Page:

Subtitled: A Red Sox Fan's Diary of the 2004 Season

Close your eyes and try to remember October 2004. If you are a sports enthusiast, you'll remember that this was the year the Boston Red Sox did the improbable: they came back from a 3-0 deficit to beat the Yankees and then went on to sweep the Cardinals in the World Series. This is the stuff that dreams are made of...that is, if you're not a Yankee or Cardinal fan. Don't we all like to cheer and root for the improbable to happen? Well, maybe if we aren't fans of the favored team.

This is one fan's journey. In Bleeding Red you will relive the whole year, from spring training straight on through the World Series, through the eyes of a Red Sox aficionado who gives a blow-by-blow account of some of the season's most important games. To say that author Derek Catsam is a Red Sox fan is an extreme understatement. In his short bio on the back cover it talks about when he is not "obsessing" about the Red Sox. That is a very apt description. He recalls his love for the team from a very tender age and some of the Red Sox Hall of Fame players.

It is also interesting to note that geography informs not only the author's choice of baseball team, but any sport. So not only do you get some history on the Red Sox, but also the Boston Bruins, Celtics, and Patriots.

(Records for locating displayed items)
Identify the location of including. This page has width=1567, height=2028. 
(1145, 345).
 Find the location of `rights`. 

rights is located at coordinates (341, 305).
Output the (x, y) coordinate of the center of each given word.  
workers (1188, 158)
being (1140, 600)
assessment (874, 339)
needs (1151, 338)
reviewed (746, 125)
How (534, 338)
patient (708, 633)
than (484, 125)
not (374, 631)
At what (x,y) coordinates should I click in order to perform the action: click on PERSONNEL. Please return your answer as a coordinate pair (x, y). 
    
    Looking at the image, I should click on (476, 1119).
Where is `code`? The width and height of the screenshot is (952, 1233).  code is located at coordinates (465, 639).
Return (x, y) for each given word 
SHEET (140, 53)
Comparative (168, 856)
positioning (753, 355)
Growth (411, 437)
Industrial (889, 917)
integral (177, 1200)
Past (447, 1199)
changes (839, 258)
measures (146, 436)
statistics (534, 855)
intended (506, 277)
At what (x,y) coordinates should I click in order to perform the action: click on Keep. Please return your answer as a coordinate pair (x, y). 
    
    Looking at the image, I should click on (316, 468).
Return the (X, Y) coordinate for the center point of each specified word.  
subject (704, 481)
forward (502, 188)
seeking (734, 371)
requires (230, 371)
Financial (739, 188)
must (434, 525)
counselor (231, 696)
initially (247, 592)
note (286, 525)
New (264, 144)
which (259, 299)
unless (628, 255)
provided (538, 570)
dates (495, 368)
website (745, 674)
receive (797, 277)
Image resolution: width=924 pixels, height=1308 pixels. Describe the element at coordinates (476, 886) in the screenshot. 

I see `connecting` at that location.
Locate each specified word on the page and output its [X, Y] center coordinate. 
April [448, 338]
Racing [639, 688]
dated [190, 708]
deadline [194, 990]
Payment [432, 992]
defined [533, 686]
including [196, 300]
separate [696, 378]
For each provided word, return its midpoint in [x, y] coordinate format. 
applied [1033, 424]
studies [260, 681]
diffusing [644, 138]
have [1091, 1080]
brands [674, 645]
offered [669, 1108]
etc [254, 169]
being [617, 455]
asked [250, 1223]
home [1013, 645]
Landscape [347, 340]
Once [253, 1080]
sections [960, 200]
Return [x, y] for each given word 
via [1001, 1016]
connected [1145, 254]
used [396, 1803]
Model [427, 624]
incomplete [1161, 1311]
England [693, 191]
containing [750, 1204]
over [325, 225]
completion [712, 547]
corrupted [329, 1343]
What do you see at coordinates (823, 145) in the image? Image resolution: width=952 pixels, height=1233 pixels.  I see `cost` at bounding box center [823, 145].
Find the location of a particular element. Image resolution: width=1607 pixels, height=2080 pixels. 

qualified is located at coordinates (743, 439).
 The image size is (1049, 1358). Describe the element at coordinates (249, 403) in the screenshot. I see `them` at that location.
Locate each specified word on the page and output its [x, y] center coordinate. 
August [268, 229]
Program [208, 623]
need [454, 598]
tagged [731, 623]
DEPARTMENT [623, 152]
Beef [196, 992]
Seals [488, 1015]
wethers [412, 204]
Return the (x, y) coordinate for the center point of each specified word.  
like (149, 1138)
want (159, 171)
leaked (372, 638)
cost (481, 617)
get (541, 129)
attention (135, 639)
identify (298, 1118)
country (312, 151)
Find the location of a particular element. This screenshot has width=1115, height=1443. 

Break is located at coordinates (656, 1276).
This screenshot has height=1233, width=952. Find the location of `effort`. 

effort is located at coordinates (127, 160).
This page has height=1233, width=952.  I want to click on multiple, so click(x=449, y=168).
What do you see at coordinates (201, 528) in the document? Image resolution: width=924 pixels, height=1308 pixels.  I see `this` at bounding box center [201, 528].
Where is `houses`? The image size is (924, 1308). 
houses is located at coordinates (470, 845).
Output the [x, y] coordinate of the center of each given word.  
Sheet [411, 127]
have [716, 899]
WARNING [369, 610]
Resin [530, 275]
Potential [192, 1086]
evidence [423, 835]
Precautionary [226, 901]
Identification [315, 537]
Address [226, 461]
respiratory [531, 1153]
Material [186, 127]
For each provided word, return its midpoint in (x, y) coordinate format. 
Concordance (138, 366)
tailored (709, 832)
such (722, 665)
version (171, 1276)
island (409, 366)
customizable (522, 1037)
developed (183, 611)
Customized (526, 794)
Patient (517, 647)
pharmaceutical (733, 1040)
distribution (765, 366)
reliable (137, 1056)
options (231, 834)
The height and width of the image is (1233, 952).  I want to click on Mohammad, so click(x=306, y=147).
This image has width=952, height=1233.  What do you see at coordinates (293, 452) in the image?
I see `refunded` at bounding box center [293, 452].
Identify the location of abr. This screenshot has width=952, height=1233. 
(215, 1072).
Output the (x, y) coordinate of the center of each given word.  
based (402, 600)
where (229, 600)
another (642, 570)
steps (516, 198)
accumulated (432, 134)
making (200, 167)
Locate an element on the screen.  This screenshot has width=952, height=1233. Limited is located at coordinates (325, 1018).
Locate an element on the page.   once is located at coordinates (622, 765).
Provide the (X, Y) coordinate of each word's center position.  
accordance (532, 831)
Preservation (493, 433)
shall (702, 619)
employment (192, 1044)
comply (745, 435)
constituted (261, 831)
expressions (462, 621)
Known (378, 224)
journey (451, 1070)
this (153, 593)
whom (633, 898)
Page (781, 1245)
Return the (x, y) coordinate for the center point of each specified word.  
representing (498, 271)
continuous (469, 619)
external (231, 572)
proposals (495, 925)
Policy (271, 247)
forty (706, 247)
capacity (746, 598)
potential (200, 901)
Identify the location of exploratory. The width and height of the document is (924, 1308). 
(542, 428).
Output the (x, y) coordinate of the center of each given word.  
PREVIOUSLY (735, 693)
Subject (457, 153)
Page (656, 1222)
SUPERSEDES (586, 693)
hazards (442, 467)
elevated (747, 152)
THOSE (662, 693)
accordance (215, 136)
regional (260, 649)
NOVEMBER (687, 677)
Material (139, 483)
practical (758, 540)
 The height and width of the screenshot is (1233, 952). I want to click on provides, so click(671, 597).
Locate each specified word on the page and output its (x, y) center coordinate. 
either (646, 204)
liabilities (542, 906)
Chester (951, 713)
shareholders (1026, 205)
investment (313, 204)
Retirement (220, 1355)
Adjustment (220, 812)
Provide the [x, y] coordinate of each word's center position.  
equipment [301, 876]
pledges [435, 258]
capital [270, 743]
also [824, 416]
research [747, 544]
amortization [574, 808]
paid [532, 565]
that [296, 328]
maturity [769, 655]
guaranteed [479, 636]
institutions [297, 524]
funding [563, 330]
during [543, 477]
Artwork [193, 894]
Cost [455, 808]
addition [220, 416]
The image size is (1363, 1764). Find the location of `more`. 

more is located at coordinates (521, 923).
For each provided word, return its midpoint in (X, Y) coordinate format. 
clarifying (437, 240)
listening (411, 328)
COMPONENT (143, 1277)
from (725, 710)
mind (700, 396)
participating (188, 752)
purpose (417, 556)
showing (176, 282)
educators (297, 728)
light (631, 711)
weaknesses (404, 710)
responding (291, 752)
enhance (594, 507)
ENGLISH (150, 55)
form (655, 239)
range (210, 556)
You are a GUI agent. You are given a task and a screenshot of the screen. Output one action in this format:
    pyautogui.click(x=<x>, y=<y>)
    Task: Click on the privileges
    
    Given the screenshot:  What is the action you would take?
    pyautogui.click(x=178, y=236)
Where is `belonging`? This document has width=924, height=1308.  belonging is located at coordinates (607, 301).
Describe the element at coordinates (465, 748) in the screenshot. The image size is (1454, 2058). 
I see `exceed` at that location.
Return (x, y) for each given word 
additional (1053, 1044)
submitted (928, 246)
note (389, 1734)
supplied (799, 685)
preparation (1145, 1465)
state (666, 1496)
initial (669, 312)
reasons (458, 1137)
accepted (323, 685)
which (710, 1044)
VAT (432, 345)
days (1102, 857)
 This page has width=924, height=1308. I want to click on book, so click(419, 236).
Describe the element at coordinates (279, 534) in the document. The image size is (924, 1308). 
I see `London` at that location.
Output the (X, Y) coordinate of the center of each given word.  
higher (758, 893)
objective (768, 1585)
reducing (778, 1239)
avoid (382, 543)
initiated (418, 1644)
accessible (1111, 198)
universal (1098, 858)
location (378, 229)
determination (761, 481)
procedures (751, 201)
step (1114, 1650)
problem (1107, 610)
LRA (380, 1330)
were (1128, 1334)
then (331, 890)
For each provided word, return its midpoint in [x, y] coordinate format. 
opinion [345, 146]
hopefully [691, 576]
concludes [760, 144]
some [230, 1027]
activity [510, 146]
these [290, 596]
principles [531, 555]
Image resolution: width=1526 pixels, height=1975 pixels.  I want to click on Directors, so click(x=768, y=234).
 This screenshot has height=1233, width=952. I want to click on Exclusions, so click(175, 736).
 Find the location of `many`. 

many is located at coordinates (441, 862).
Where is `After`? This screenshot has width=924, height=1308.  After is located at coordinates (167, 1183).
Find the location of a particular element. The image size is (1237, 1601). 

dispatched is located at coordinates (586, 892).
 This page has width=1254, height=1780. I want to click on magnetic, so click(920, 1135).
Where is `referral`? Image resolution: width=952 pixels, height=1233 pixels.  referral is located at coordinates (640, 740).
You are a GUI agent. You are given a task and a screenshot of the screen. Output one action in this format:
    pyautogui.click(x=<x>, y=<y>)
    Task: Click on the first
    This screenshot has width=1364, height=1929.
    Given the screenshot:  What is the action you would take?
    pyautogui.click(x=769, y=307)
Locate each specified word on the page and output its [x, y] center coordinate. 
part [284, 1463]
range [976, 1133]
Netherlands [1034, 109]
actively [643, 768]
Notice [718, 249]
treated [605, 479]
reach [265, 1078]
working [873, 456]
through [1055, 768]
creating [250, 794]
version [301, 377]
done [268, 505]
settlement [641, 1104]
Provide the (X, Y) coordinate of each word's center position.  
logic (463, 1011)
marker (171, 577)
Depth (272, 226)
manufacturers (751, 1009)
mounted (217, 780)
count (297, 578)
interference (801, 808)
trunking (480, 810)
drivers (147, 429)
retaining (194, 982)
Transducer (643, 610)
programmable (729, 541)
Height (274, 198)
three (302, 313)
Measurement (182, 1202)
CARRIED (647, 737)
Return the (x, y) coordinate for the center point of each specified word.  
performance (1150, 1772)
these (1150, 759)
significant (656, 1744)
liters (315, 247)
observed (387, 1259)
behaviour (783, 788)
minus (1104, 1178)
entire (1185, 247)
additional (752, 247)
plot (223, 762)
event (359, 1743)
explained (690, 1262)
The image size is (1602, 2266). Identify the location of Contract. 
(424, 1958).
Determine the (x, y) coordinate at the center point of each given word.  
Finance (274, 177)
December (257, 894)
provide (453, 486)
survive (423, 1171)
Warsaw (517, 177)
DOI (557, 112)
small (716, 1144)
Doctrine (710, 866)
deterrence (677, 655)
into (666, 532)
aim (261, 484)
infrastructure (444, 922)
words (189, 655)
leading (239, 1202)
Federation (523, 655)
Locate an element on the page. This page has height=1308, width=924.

Problem A: Format the records from the line with "December (257, 894)" to the line with "leading (239, 1202)", inclusive, as a JSON list of strings with one string per line and blank lines omitted.
Problem B: Continue the review of the Red Sox fan's diary of the 2004 season from where it stops.
The text and the records come from separate, unrelated sources.

Result A:
[
  "December (257, 894)",
  "provide (453, 486)",
  "survive (423, 1171)",
  "Warsaw (517, 177)",
  "DOI (557, 112)",
  "small (716, 1144)",
  "Doctrine (710, 866)",
  "deterrence (677, 655)",
  "into (666, 532)",
  "aim (261, 484)",
  "infrastructure (444, 922)",
  "words (189, 655)",
  "leading (239, 1202)"
]

Result B:
Something else we learn from the back cover bio is that Catsam is a university assistant professor whom has many connections to other institutions. His choice of words at times can be very erudite and apropos. I found, though, that when expressing his anger or disgust at umpires, players, or teams, his vocabulary gets reduced to a very narrow and vulgar range. Given the learned individual that Derek Catsam is, the reader deserves better. Catsam himself deserves better. And certainly the hard-fighting and big-hearted Red Sox deserve better.

Overall, this story of an underdog team's amazing season definitely deserves to be told-- but not as it is, marred by incessant profanity.

Armchair Interviews says: Baseball fans--this is a good story (with an alert about language).